SINALTRAINAL members have responded in several ways. We have formed the national and international campaign against impunity, "Colombia Demands Justice." This campaign is comprised of many different communities struggling to overcome the devastating effects of state-sponsored terrorism and the oppressive policies of multinational corporations. We have convened public hearings in the United States, Canada, and Colombia to discuss and publicize Coca Cola’s violations of workers rights in Colombia, and its murder of union leader, Hector Daniel Usuche Beron. In these sessions, organizations and individuals have testified to the abuses that they have suffered under Coca Cola’s leadership. A resolution calling on Coca Cola to pay reparations was passed and a plan of action to boycott Coca Cola products was endorsed. We hope that this boycott will force Coca Cola and the Colombian government to admit their responsibility for human rights abuses, negotiate reparations with the victims and to protect human rights in the future.

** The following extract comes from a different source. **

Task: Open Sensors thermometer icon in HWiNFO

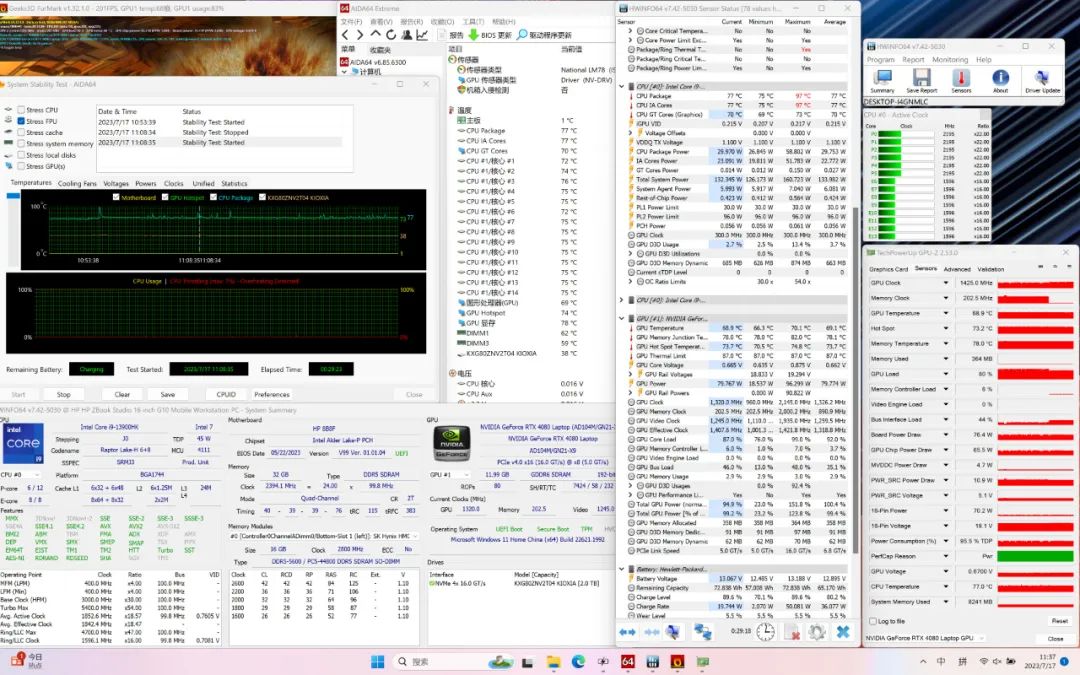Action: (x=961, y=77)
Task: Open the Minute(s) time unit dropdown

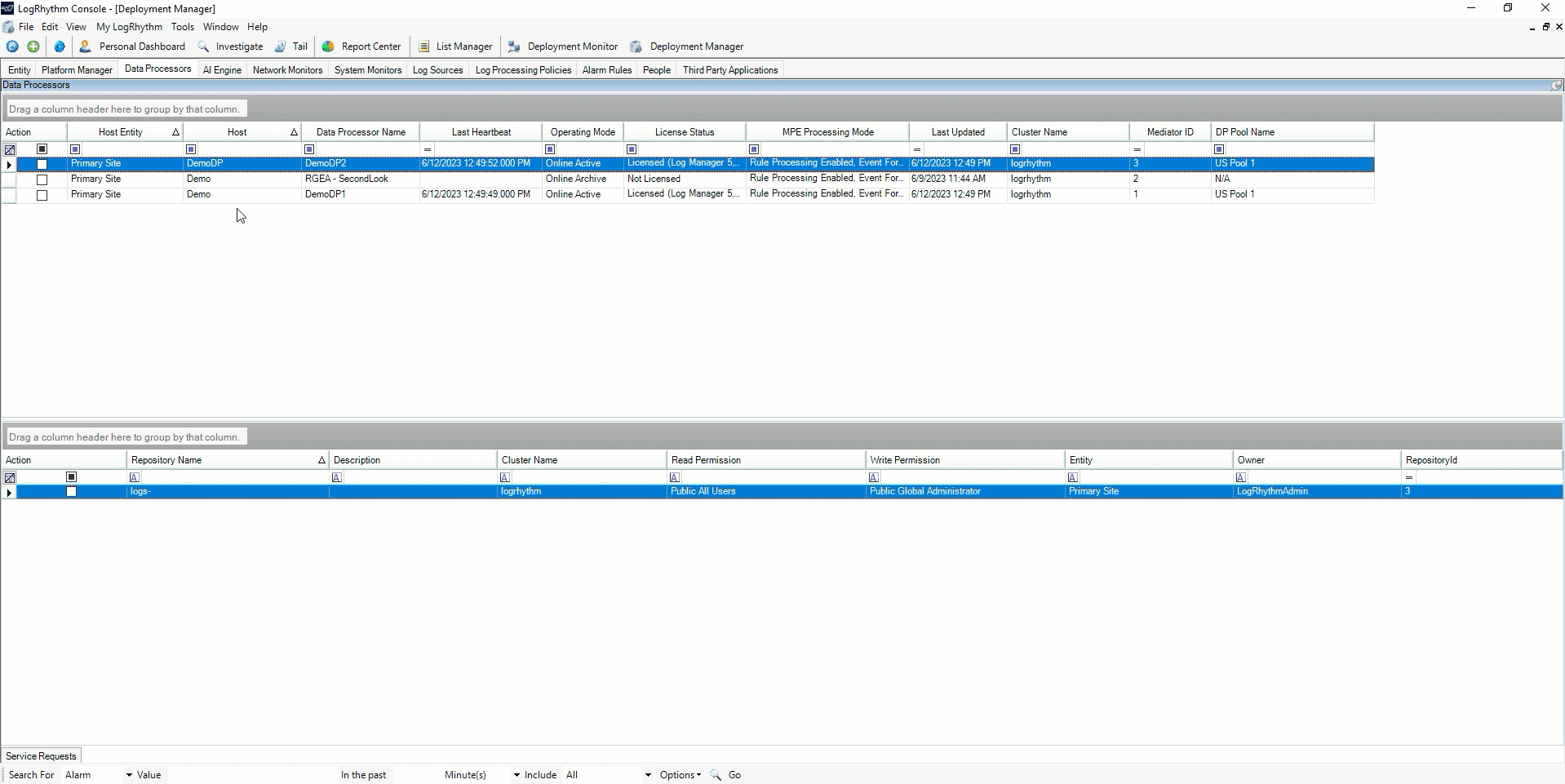Action: pyautogui.click(x=516, y=775)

We are also working with the International Labor Rights Fund and the United Steel Workers Union to bring a case within the United States Court System suing Coca Cola and their bottling plants for the murder of Isidro Segundo Gil, and accounts of torture, kidnapping, and death threats.
Following the filing of the case in July, 2001, we launched an international campaign to bring attention to the abuses. The initial major participants were the International Brotherhood of Teamsters, the United Steelworkers Union, the International Food and Commercial Workers Union, the U.S. Labor Education Project, the Canadian Labour Congress and the ILRF. Thereafter, the United Students Against Sweatshops (USAS) joined and took the lead in bringing the issue to college campuses around the country. Leaders from SINALTRAINAL went on speaking tours, and student activists are now focused on getting their campus administrators to end exclusive supply contracts with Coca-Cola. The message of our campaign is that Coca-Cola not only bears ultimate legal responsibility in this case, but that the company can and should insist that its bottlers in Colombia immediately stop any further association with the murderous paramilitaries that have been targeting union leaders at the bottling plants.
In March 2003, the federal court in Miami ruled that the case against Coca Cola could go forward. Merely filing this case has helped to stop the violence against union members, since Coca-Cola’s bottlers do not want to see any more violence while it is pending. SINALTRAINAL has drawn up a list of demands regarding changes that Coca-Cola must make in its practices if it wants to resolve the dispute. We hope that this combination of political and judicial approaches on both the national and international level will force Coca-Cola to change its practices.